Non è difficile immaginare, se guardiamo a Unicredit come quello che è, ovvero una grande banca internazionale, quale sarebbe l’esito di un confronto tra il sistema tedesco e il sindaco Tosi di Verona e il suo rappresentante Biasi al vertice della Fondazione Cariverona o qualsiasi altro dei suoi colleghi. A chi pensiamo che alla fine risponda il vertice di una grande banca europea che vuole continuare ad essere tale? Se poi non volesse continuare ad essere tale per ridiventare provinciale, per i tedeschi sarebbe una vittoria doppia e per l’Italia una doppia sconfitta.

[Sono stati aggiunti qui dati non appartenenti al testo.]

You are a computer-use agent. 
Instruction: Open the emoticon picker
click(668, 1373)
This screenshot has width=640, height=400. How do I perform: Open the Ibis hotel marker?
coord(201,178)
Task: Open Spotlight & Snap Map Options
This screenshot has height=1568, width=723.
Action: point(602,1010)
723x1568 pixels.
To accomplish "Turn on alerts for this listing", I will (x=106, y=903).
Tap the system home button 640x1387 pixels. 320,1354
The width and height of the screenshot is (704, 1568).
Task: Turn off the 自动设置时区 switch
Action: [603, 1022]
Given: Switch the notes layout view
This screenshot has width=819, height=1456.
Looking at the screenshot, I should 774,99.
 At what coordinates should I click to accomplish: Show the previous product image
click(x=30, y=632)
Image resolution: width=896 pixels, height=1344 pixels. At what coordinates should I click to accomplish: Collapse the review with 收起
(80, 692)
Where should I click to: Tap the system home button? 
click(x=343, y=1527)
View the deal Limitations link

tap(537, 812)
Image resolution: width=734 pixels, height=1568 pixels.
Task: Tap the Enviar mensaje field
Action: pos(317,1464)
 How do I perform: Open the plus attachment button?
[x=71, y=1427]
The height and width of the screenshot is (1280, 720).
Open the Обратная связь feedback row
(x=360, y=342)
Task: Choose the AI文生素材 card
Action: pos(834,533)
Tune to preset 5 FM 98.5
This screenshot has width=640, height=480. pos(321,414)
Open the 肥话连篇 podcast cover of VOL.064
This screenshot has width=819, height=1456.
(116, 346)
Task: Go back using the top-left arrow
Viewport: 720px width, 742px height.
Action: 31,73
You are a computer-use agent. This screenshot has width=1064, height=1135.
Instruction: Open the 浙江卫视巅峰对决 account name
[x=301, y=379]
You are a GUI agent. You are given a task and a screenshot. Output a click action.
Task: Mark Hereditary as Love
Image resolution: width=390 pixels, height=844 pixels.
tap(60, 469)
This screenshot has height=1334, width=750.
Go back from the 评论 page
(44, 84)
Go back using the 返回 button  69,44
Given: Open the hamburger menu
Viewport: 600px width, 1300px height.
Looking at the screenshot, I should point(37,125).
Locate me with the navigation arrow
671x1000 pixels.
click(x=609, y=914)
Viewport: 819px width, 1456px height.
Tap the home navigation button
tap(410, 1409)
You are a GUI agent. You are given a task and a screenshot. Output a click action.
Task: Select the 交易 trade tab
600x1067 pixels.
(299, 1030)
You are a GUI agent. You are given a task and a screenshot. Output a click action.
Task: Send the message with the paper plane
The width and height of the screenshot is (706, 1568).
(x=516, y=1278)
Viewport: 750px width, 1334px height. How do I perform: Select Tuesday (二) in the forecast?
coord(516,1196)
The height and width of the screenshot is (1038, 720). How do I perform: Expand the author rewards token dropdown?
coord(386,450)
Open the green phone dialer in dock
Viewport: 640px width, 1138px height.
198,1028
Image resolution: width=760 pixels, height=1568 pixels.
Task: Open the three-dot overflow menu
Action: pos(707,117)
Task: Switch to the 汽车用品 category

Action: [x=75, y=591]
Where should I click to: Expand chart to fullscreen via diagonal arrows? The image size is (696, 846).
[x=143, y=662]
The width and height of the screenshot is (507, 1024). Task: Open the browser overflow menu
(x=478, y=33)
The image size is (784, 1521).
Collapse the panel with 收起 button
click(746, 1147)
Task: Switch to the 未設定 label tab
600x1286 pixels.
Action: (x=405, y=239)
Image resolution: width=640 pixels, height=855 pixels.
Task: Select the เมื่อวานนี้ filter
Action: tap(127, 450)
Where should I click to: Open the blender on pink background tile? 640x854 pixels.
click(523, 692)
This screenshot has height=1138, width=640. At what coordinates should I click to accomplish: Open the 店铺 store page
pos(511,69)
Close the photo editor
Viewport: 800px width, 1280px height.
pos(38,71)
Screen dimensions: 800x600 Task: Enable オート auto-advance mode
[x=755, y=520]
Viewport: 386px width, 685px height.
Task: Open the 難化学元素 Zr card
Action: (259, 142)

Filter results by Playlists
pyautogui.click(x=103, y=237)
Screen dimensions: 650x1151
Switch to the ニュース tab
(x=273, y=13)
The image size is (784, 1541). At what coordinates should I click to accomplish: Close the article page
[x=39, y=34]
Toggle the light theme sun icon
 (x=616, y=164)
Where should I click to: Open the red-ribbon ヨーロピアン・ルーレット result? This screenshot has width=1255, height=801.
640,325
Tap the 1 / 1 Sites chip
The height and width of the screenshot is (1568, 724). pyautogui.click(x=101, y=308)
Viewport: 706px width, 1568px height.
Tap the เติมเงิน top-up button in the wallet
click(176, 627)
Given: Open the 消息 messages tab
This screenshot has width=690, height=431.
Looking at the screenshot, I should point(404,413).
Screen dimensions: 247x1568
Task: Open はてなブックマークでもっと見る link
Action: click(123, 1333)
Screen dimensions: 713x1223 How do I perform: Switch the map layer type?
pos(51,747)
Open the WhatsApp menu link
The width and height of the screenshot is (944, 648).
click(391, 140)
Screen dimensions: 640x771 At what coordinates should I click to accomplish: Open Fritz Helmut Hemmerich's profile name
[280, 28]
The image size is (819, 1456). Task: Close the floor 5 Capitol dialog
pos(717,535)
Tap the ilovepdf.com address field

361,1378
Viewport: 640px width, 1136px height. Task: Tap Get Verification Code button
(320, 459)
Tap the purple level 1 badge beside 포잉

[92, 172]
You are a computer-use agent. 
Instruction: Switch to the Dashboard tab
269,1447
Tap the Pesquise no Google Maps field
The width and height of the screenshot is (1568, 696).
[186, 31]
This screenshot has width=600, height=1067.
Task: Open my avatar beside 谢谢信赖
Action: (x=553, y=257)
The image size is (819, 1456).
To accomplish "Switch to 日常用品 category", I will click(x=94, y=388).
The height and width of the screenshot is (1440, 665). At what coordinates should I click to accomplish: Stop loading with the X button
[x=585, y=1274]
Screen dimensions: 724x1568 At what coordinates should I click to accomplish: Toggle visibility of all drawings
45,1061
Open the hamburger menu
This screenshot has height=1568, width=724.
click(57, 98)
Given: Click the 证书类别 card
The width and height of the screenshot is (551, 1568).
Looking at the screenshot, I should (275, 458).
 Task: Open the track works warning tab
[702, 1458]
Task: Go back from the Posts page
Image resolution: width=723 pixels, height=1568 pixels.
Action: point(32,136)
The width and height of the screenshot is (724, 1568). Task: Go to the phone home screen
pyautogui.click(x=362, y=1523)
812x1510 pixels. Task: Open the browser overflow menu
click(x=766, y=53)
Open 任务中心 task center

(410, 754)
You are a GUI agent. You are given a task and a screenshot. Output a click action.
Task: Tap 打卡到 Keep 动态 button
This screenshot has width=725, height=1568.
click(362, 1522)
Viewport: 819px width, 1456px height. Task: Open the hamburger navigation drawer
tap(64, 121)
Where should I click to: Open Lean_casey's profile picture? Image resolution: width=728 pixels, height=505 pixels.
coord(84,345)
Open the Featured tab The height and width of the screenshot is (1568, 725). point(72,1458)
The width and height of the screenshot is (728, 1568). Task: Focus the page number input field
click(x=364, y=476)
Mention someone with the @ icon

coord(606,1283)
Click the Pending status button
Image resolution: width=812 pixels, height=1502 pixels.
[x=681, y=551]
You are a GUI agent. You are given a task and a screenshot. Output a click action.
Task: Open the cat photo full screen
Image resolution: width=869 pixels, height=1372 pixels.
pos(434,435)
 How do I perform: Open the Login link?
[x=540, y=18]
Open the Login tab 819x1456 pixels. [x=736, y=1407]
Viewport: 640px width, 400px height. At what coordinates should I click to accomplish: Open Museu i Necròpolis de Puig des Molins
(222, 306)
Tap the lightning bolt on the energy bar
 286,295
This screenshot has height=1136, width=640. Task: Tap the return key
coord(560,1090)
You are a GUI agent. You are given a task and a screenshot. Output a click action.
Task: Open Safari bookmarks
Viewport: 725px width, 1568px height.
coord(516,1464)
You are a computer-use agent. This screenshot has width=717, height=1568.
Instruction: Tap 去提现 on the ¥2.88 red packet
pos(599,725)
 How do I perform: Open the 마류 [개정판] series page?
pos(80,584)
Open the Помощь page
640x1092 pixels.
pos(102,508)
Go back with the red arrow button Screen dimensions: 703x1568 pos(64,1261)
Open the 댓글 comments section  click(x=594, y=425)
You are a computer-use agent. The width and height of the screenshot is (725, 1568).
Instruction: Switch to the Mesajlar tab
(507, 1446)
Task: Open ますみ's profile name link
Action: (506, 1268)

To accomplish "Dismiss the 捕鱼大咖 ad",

Naturalmente non è finita qui, perché Unicredit, benché Profumo abbia in parte voluta tenerla fuori, è parte integrante del sistema di potere italiano, se non altro per quella sua partecipazione del 9 per cento in Mediobanca che a sua volta è l’azionista di riferimento delle Generali. Il presidente di Unicredit, Dieter Rampl, ha assicurato che quella partecipazione non sarà ceduta. Gli si può credere, almeno per il momento, Ma come sarà usata? Lo spostamento di Cesare Geronzi dal vertice di Mediobanca a quello delle Generali è troppo recente per aver già dato dei frutti, ma c’è da scommettere che ne darà. E tutto ciò mentre il finanziere francese Vincent Bolloré aumenta la sua quota in Mediobanca e annuncia di voler fare altrettanto in Generali.
L’Italia è piena di abilissimi tattici, di fenomenali galleggiatori, ma stiamo attenti, potremmo scoprire che i grandi giochi si fanno sopra la nostra testa e di non essere i protagonisti di ciò che accade in casa nostra.